本研究通过蒸汽爆破预处理瓦尼桑黄，验证了蒸汽爆破压力和维压时间对瓦尼桑黄多糖溶出率的影响。经过蒸汽爆破处理的瓦尼桑黄多糖溶出率明显提升，最高达到1.68%。但当蒸汽爆破压力和维压时间超过一定限度后，多糖溶出率反而下降。过高的蒸汽爆破压力和过长的维压时间，容易引起样品焦化，多糖组织结构破坏严重，导致溶出率降低。未蒸汽爆破时瓦尼桑黄微观结构完整，呈现树枝状，连接紧密。经过蒸汽爆破处理后，从内部开始破裂，进一步碎片化，并最终呈现疏松的粉末状。蒸汽爆破处理后的多糖，吸收峰发生一定程度的红移，表明蒸汽爆破处理对瓦尼桑黄多糖的微观结构产生了影响，并且单糖组成比例也发生了变化。
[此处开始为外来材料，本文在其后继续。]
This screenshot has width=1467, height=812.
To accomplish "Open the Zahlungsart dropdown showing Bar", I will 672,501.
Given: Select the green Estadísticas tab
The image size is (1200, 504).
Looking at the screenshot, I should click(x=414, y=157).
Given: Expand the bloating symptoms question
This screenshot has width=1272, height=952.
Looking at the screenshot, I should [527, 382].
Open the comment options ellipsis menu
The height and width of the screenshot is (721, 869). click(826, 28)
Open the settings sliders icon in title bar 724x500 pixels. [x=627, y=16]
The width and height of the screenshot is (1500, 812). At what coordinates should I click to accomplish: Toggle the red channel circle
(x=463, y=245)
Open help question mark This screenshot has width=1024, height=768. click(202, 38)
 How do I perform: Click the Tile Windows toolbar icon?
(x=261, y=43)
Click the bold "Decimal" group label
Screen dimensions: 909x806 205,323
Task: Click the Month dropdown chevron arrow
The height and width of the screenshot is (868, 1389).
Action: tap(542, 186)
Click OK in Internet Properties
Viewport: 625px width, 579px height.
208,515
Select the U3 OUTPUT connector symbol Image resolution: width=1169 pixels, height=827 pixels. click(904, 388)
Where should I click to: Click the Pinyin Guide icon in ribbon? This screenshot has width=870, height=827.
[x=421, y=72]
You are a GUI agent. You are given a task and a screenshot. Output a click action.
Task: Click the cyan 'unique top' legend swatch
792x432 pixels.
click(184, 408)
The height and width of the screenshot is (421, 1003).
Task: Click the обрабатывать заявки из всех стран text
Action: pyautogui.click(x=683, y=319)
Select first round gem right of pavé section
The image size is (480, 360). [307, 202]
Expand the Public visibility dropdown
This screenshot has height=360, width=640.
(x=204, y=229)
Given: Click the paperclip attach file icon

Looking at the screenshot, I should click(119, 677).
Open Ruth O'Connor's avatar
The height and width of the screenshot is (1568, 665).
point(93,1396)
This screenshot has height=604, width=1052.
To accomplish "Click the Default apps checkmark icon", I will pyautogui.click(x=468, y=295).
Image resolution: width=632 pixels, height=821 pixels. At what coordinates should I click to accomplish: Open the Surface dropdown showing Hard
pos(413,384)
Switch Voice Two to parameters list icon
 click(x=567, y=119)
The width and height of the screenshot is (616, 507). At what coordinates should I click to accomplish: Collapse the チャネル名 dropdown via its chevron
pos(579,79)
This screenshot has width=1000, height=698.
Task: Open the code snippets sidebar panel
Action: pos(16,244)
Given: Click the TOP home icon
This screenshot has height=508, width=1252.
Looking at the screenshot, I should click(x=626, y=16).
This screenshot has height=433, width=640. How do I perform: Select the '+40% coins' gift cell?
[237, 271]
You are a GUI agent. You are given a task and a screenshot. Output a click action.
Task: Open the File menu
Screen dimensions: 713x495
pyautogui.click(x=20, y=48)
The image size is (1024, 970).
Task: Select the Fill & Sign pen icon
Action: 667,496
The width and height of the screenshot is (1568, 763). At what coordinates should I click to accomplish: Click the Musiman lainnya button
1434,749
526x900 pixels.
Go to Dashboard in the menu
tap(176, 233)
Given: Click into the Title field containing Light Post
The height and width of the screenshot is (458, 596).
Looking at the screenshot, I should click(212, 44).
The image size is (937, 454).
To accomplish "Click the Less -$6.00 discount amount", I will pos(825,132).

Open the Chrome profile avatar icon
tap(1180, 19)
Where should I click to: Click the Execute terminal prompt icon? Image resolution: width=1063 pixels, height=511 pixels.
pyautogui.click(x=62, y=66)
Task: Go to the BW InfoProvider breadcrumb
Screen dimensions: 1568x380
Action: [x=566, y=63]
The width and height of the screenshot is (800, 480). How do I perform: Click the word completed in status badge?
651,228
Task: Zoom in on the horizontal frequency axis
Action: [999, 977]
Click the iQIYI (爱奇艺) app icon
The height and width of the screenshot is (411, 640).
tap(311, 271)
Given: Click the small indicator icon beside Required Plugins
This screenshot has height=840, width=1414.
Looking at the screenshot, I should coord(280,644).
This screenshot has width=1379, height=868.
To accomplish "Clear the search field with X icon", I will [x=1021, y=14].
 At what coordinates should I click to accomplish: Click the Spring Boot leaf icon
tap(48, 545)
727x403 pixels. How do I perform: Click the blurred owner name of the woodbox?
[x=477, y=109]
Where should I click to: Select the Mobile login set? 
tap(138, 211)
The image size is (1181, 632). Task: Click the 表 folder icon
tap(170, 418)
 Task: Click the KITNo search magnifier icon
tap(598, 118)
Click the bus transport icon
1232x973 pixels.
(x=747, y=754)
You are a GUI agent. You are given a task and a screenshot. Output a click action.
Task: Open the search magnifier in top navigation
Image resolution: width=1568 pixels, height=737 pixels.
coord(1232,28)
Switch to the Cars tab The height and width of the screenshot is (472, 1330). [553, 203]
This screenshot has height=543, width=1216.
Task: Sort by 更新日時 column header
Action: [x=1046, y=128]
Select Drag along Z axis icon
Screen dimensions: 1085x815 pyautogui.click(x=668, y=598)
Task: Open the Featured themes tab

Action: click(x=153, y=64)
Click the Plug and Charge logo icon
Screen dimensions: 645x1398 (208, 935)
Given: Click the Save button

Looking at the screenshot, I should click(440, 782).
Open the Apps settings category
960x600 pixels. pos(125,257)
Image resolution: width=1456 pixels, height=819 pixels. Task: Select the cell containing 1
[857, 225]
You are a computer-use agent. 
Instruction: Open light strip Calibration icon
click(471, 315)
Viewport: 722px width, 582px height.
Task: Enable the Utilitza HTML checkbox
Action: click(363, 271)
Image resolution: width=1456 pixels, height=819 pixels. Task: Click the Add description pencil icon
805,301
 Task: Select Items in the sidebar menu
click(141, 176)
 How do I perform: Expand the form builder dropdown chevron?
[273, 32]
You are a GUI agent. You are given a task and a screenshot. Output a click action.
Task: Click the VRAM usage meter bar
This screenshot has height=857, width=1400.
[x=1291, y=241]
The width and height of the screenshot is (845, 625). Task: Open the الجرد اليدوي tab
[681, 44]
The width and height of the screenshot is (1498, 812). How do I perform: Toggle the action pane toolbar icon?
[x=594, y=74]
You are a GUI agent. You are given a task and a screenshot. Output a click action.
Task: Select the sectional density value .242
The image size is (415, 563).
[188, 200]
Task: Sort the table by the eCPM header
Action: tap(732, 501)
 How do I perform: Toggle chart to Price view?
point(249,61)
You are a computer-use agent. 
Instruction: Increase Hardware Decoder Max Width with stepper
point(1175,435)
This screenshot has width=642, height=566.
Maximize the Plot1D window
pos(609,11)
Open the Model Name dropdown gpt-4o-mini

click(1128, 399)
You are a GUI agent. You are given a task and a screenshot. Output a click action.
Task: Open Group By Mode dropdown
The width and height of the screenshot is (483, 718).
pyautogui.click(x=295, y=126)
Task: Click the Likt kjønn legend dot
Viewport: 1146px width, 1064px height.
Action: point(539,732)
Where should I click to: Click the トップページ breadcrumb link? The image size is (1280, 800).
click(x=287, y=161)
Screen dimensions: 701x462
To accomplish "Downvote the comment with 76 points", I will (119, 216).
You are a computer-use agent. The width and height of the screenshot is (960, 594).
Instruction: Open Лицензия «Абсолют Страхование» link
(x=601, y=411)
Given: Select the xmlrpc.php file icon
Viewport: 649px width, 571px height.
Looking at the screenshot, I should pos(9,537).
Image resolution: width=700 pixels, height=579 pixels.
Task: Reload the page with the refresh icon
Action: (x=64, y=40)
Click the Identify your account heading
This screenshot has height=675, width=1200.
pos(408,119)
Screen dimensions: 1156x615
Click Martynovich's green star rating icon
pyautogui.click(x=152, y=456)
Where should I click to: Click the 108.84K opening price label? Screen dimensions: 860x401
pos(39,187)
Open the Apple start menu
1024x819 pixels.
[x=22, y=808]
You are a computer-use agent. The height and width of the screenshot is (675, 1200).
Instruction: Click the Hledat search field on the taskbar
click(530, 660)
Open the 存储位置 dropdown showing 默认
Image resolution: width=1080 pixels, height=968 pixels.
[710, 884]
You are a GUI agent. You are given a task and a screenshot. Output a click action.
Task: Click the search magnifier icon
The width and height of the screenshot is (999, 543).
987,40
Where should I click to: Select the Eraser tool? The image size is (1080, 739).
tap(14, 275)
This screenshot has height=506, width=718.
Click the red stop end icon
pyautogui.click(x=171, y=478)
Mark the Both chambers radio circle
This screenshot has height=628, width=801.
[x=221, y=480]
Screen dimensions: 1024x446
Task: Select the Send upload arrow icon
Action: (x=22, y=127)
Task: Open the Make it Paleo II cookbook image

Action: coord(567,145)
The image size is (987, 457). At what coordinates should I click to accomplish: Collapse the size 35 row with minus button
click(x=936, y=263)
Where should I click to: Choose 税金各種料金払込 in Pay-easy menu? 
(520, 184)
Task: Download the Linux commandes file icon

本文探究瓦尼桑黄多糖的降血糖功效，经过蒸汽爆破处理的瓦尼桑黄多糖对α-葡萄糖苷酶活性抑制作用更强，抑制率最高可达65%。在斑马鱼试验中，蒸汽爆破处理的样品有更高的安全剂量，可明显促进2-NBDG 在斑马鱼体内的转运效率，表明经过蒸汽爆破处理后，样品的降血糖功效增强。

综上所述，蒸汽爆破作为一种新颖的预处理方式，不仅可以提高瓦尼桑黄多糖的溶出率，还能显著提升其降血糖功效。将相关的瓦尼桑黄子实体蒸汽爆破处理，开发降血糖饮片茶，具有重要意义。